The chairman of the commission, Sen. John Breaux (D-La.), says Steelman's
knowledge of the industry perspective is a bonus. He notes that several other
commission members have health care connections, including Sen. Bill Frist (RTenn.),
whose brother runs the Columbia/HCA hospital chain, and two health
care company chairmen.
"It does not bother me. In fact it makes me feel better that they have experience
on this issue in the real world, " says Breaux.

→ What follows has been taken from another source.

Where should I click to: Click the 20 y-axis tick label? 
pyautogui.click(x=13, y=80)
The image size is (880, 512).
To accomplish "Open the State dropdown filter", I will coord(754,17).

In addition to Medicare coverage, another headache for the industry promises to
be the issue of safety. The approval process for pharmaceuticals, as well as the
procedure by which dangerous drugs are recalled, will likely be addressed early
in the next Congress, when the HHSinspector general issues a draft report in
January. The General Accounting Office has also begun to review the issue at the
request of Sen. Edward Kennedy (D-Mass.) and others in the House and Senate.

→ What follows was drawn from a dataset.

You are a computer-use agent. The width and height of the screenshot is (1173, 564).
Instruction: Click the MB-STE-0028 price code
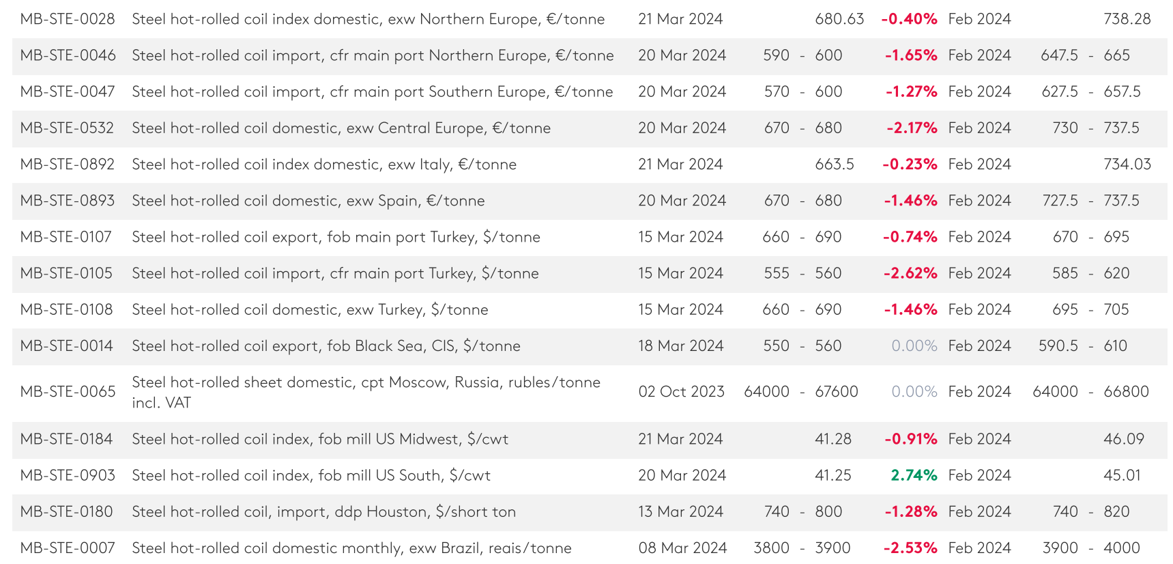click(68, 19)

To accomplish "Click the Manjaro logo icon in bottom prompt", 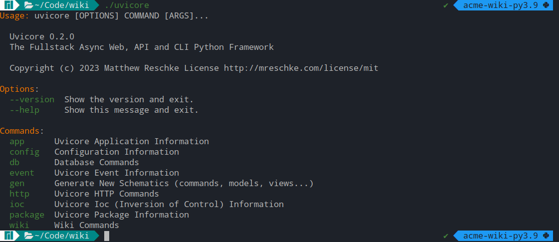I will 9,236.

Kennedy, the ranking minority member of the Committee on Labor and Human
Resources, is concerned about the number of drug recalls in the last year. The
senator wants to determine whether regulatory changes at the Food and Drug
Administration in the last few years have allowed drug approvals without
enough study.
PhRMA lobbyists concede that there have been more recalls than in the past, but
argue that the number of recalls relative to the number of drugs on the market
has not increased, because more drugs are being approved for sale.
"It's the age-old question: What is our public policy on the degree of risk?" says
an industry lobbyist. "If you work too hard on reducing risk, you will make it too
expensive and time-consuming to bring products to the market. It's like any
other manufacturing industry."
Also on the industry radar screen is the issue of genetic property rights-- that is,
determining who owns the rights to an individual's DNA. Genetic material is a
critical component in researching and developing many pharmaceutical
products, and the industry is concerned that states will pass laws similar to one
enacted in Oregon, which prohibits the use or sale of a person's DNA without the
person's consent.
PhRMA is lobbying against similar legislation pending in more than 30 states,
says spokesman Jeff Trewhitt. Drug makers also are keeping a close watch on
Congress to make sure it does not follow Oregon's lead.
Trewhitt insists that the argument for requiring permission to use someone's
DNA is based on a false premise.
" DNA is something you have inherited for a finite period of time. It's not
something that is uniquely yours, " he says. "It's not something that you created.
It's not something that you innovated. It should not be a commercial property
right."
Finally, there are the issues of biotechnology and cloning. There was much
heated discussion last session about the need for federal regulation restricting the
use of human embryonic tissue in biotech research and development. In light of
recent events--human stem cells created using a cow embryo and eight cow
clones in Japan--Congress will almost surely focus its attention on the
contentious issue again.
The question for PhRMA lobbyists is whether Congress, too, will have a cow.